[Required work]: Repeat precisely the line in which "Instruction: Click the Agent Name input field" occurs and all lines that follow it in the entries below. Pictures must be omitted.

[Records shown]:
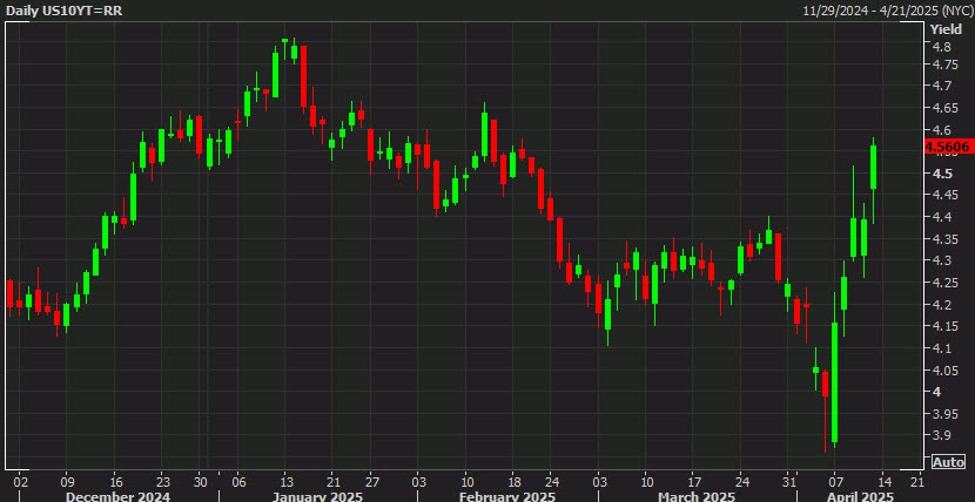The image size is (975, 502).
Task: Click the 4.8 yield axis label
Action: [941, 47]
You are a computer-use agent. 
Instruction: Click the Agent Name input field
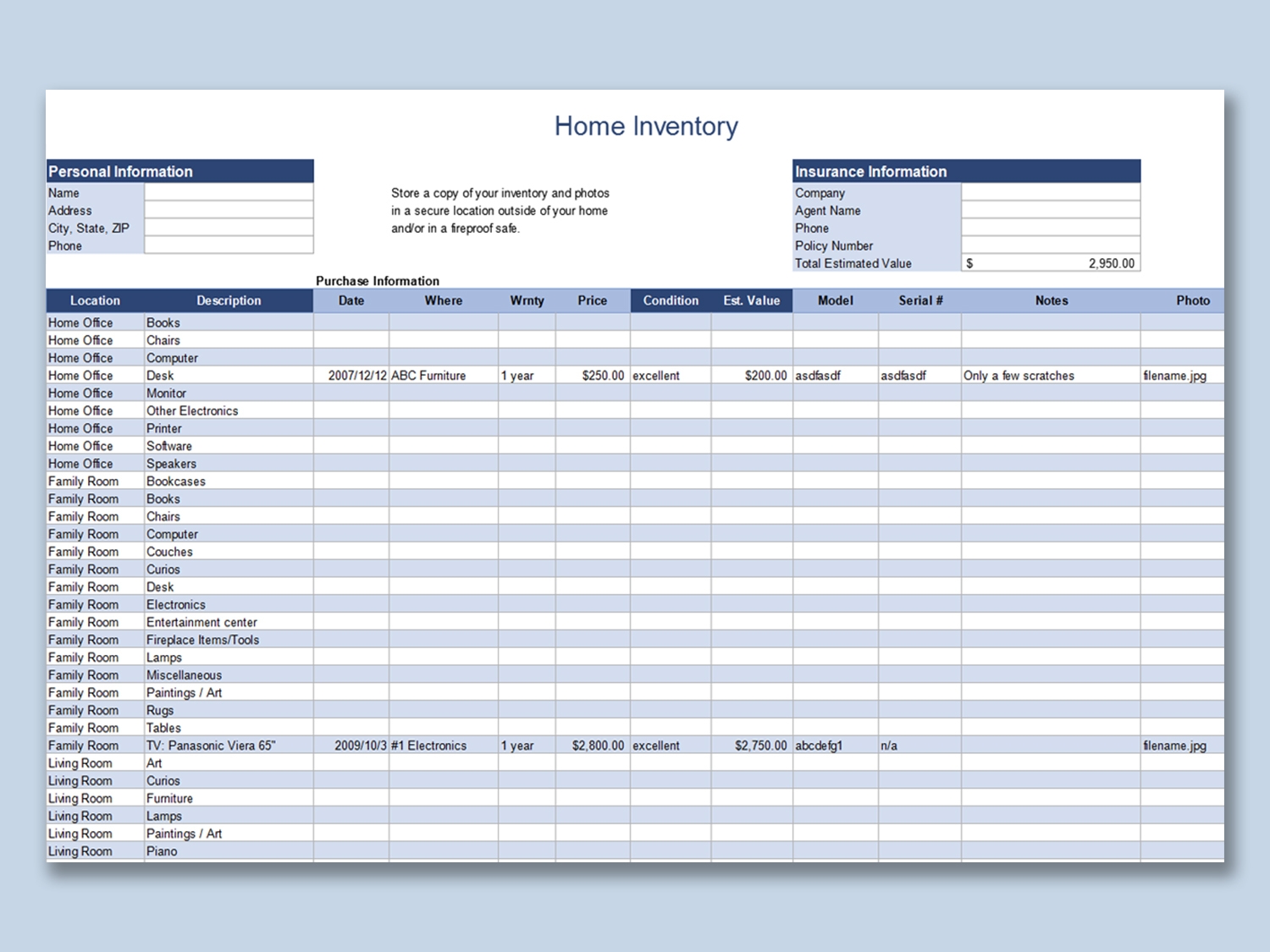pyautogui.click(x=1050, y=210)
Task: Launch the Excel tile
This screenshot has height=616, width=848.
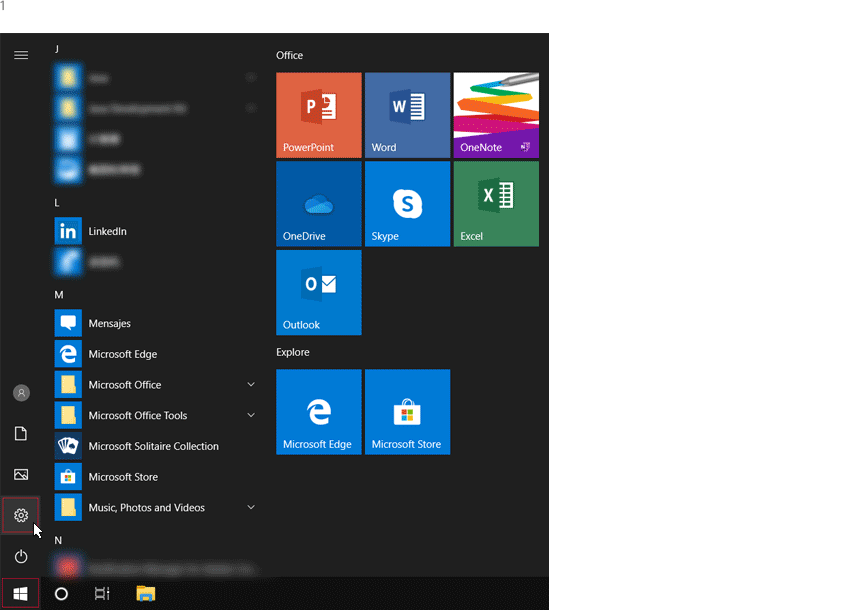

[The completed task]:
Instruction: Click the Agent Name input field
pyautogui.click(x=1050, y=210)
Task: Launch the Excel tile
This screenshot has height=616, width=848.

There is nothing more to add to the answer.